Assignment: In the data that follows, count every line holding the string "will" and give the count alone.

Extracted information:

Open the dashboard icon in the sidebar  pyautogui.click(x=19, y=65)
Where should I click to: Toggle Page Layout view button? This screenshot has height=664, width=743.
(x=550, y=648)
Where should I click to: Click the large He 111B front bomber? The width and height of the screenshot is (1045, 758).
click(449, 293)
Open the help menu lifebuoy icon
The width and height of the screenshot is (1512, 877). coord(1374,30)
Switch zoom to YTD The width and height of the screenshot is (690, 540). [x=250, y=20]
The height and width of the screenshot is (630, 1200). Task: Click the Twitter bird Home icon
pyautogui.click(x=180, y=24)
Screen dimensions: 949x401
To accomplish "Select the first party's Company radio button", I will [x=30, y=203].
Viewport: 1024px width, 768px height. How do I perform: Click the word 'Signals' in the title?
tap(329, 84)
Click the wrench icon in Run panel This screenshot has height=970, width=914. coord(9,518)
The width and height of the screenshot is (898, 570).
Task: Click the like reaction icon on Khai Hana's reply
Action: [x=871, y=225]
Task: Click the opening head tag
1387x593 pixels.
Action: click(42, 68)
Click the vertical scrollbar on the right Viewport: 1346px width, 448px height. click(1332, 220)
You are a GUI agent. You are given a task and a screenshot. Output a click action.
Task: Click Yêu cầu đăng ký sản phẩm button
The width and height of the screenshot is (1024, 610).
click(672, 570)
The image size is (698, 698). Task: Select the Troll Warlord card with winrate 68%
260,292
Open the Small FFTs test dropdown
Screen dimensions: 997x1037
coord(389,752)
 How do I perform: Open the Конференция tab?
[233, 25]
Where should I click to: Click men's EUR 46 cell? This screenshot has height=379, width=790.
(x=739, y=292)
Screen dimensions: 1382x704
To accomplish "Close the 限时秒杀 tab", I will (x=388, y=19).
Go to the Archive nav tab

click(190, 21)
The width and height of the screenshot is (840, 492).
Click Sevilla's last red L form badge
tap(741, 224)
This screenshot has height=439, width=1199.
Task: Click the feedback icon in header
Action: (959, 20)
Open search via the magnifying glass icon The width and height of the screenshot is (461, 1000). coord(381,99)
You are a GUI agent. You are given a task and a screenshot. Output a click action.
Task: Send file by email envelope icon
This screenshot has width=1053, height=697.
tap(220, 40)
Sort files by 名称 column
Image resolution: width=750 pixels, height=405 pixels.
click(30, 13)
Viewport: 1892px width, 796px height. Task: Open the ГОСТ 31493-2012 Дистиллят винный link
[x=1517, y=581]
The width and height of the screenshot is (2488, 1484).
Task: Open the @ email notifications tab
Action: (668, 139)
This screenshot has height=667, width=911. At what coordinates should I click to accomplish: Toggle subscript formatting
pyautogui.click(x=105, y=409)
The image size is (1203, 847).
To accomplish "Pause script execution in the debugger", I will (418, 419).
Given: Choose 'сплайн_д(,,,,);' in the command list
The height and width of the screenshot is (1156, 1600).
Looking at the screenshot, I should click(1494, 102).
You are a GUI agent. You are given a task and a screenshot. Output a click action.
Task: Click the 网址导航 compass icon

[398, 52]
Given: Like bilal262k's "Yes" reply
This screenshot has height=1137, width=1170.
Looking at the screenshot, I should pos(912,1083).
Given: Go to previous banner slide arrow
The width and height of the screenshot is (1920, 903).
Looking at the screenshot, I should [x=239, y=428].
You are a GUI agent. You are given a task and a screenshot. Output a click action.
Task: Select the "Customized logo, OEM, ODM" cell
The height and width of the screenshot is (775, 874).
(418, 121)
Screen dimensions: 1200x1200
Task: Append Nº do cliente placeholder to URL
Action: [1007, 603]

Answer section: 3